# Record extracts
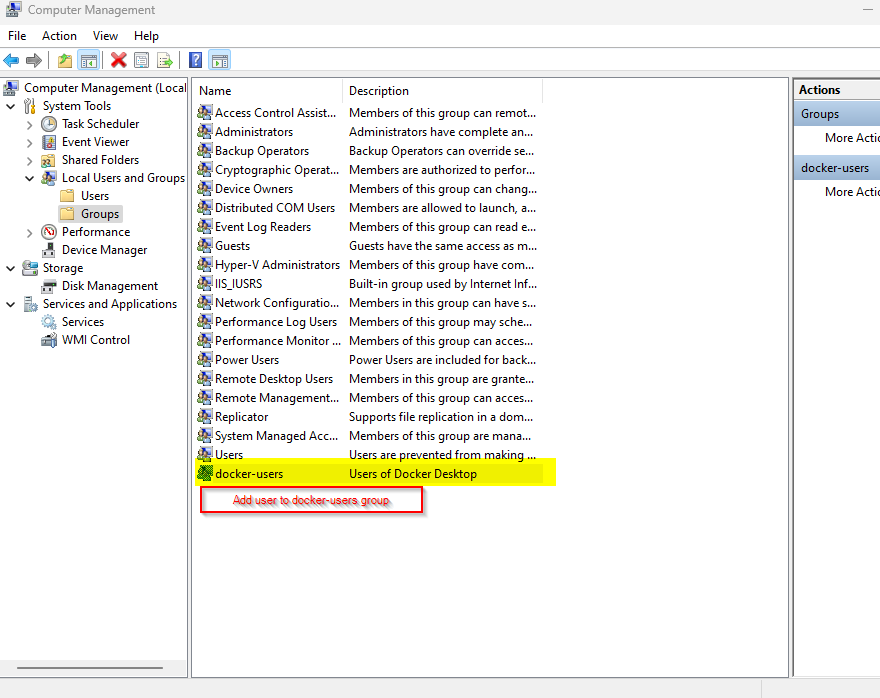This screenshot has width=880, height=698.
Task: Select the docker-users group icon
Action: click(x=205, y=474)
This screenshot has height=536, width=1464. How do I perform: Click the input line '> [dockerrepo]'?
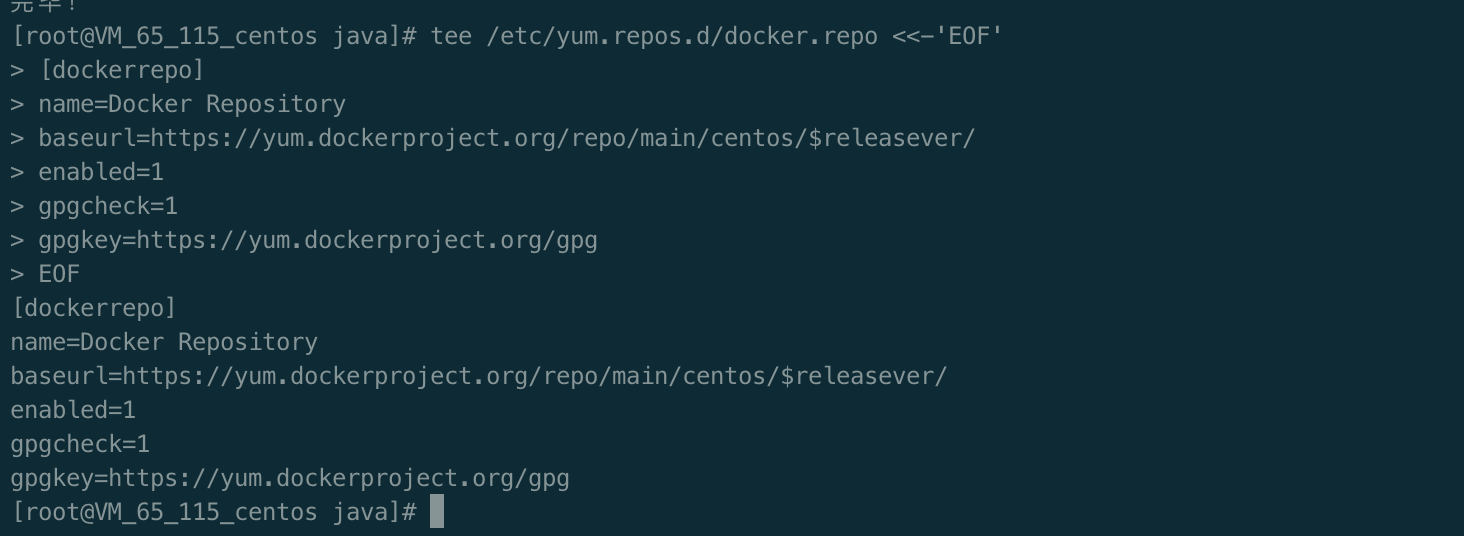pyautogui.click(x=107, y=71)
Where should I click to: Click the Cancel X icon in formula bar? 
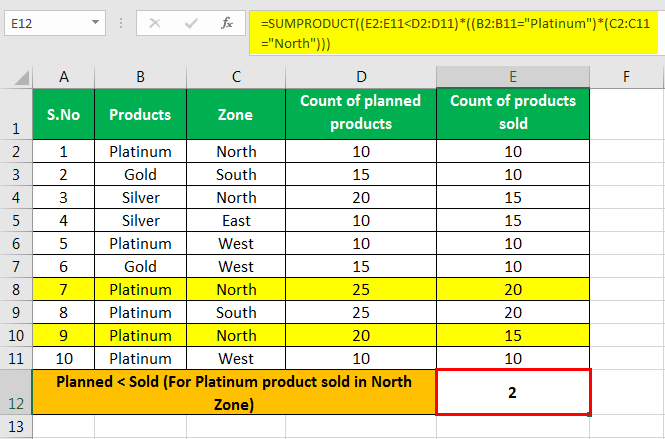(155, 23)
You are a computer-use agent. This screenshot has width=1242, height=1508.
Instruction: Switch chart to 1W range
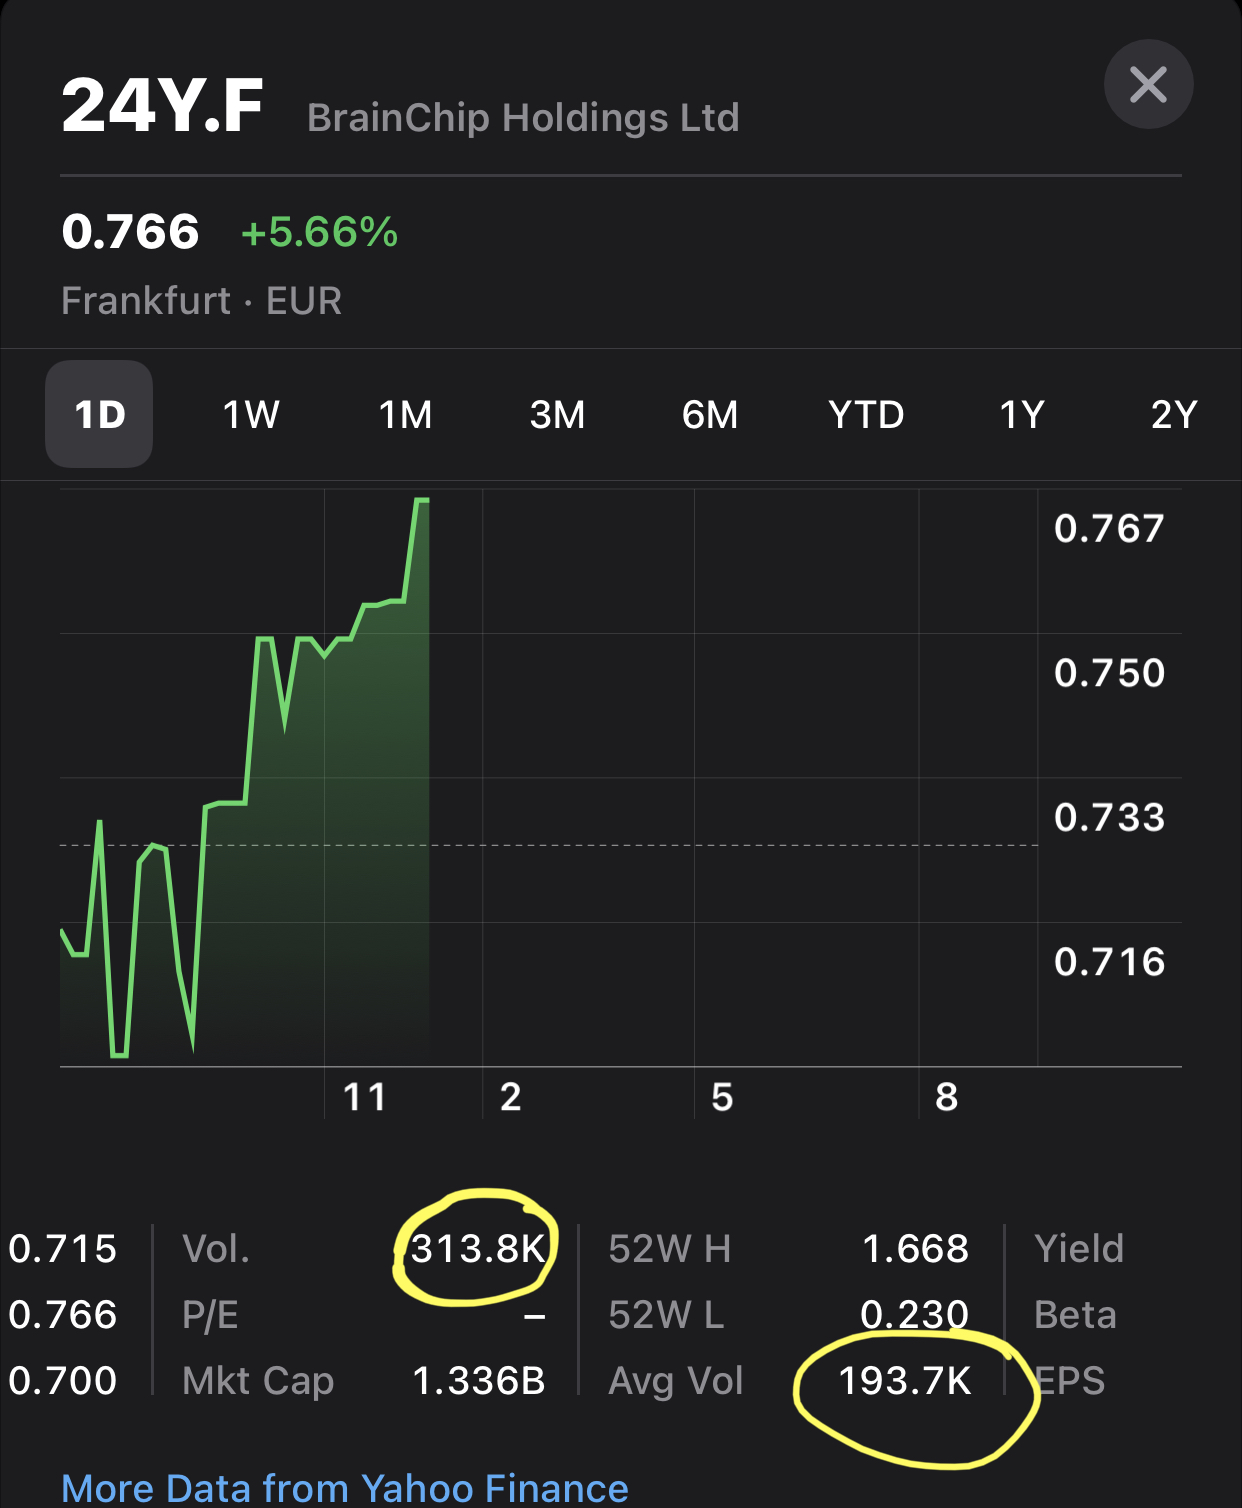(x=250, y=414)
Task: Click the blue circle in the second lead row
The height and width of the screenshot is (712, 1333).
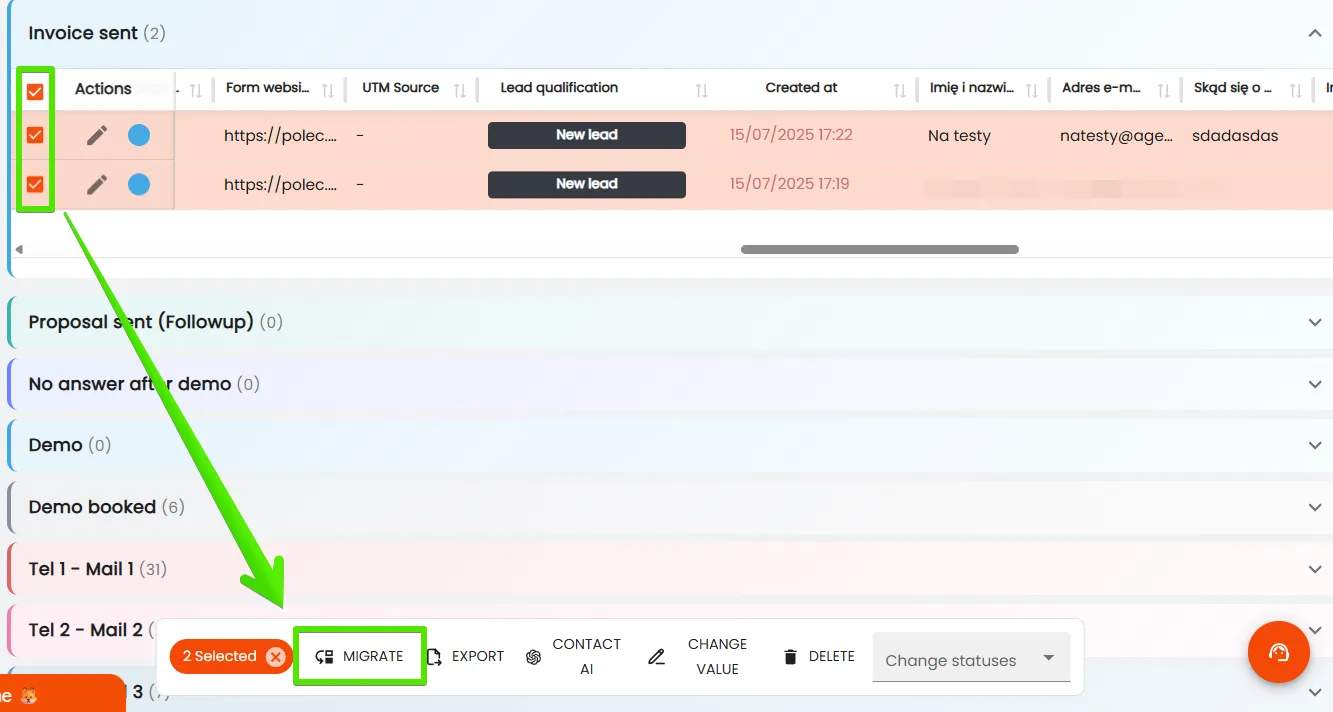Action: pyautogui.click(x=139, y=184)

# Task to carry out
Quote the records from the line containing "You are a computer-use" to the line containing "(x=250, y=414)", both lines included. Leave the pictures out.

# Problem solution
You are a computer-use agent. This screenshot has width=1242, height=1508.
Instruction: Switch chart to 1W range
(x=250, y=414)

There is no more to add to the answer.